Locus error introduced to the vesicles centroid was less then the mean radial increase in the vesicle and the time and space occupied by Teresa de Cepeda y Ahumada was successfully stretched to a location onboard the Vengeance where it was forced into a semi-stable configuration. Also inside this displaced volume of space and time was the King of Spain and his Queen.

****************************

“How’d they find us?” Elliot asked out loud, knowing the Vengeance would route the question to someone with an answer, if there was one onboard.

“Guess they have similar ‘look ahead/go back’ transchronic tech to us.” Came Louis reply.

Elliot had been thinking the same thing, but the crew of the Vengeance often found themselves thinking out loud when alone, looking for an answer from someone to break the haunting feeling that they were the only person in existence that pervaded the Vengeance when the BANJO drive was engaged.

Moments later, the Vengeance was in the battle space where the overwhelming Ictharnian Fleet had begun their systematic destruction of all things human only to find the alien fleet had retreated to wherever they had come from.

“Seems they saw their destruction, same as we saw, with their ‘look ahead’ tech and decided to run and hide” said Elliot.

“Maybe they were destroyed” Louis added, “the Saint is still praying.

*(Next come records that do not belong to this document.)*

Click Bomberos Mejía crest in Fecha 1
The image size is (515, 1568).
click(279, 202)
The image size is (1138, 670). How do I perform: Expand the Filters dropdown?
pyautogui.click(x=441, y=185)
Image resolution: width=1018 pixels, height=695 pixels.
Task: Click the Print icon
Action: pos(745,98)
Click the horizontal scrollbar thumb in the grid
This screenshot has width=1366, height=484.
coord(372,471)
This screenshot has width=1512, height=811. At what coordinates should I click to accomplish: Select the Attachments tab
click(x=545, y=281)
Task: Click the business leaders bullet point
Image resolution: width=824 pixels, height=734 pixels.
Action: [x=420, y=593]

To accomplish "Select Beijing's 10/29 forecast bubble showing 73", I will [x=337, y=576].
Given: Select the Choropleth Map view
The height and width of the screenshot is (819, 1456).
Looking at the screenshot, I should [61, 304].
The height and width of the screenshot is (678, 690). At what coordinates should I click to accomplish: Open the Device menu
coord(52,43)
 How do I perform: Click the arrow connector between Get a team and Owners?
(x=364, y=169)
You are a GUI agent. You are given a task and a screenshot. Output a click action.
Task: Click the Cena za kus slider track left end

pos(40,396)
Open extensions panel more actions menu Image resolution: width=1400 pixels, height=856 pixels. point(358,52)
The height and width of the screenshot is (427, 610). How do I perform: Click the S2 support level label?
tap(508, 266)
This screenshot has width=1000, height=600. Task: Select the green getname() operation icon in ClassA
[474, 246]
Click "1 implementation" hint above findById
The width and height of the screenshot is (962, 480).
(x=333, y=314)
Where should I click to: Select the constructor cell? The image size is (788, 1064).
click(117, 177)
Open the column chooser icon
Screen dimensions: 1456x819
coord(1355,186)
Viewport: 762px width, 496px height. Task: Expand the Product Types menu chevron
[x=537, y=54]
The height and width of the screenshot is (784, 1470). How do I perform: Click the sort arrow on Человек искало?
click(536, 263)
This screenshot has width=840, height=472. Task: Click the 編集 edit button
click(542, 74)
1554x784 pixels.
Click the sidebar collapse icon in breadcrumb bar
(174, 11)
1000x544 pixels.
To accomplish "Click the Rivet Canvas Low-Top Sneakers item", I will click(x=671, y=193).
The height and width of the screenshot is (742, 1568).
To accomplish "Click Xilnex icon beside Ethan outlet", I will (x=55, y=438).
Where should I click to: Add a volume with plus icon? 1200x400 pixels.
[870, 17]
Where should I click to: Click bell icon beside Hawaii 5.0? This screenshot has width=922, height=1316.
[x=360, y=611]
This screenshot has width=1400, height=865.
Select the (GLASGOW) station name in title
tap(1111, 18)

Who knows what power she had access to.”

“Either way, it’s all the same. We won!” said Joachim as the network of ships telepathy broadcast the cheers and relief of all humanity as they celebrated their deliverance from certain destruction.

****************************

“Time to return the consultants” Louis said, to no one in particular, relieved that this mission was over.

“I’ll prepare the mindwipe” Joachim added, though all knew this was a requirement.

“Not so fast, guys. There’s one more thing.” Elliot replied. “I’m going to have my portrait painted before we return the consultants.”

Louis couldn’t help but shout “Elliot, was the artist in the authorized roster?” even though he knew the answer was ‘no’.

Joachim, the cold professional, had the solution. “I can mindwipe the collaterals that came with the Saint, but I can’t mindwipe one of your black projects without YOU risking the auditors find out. I can put some subconscious paranoid suggestions in the artist so he’ll hide everything he derives from his forward memories in obscure locations and through cryptic codes, but I can’t guarantee historic integrity.”

“Joe, that’ll be good enough.” came Elliot’s reply.

****************************

The Italian artist took eleven days to nearly create a conceptual portrait of Elliot. In this time, Teresa de Cepeda y Ahumada died and the medical officer surmised it was of shock. Unknown to the crew, Philip II kept his Gregorian calendar up to date by marking off the days as they passed.

At the point where the fear line crossed the greed line, Elliot decided his portrait was complete (enough) and returned all the ‘consultants’ and collaterals to their proper locations and just a few hours forward in time, at a point in night where they’d be sleeping.

Thus it came to be that Commander Elliot Johnston had a portrait painted by Leonardo DaVinci that he kept hidden in his quarters and that that Teresa de Cepeda y Ahumada died on the night that King Philip II of Spain decreed as being October 4th - 15th, 1582 though he never would figure out why 11 days passed in one night.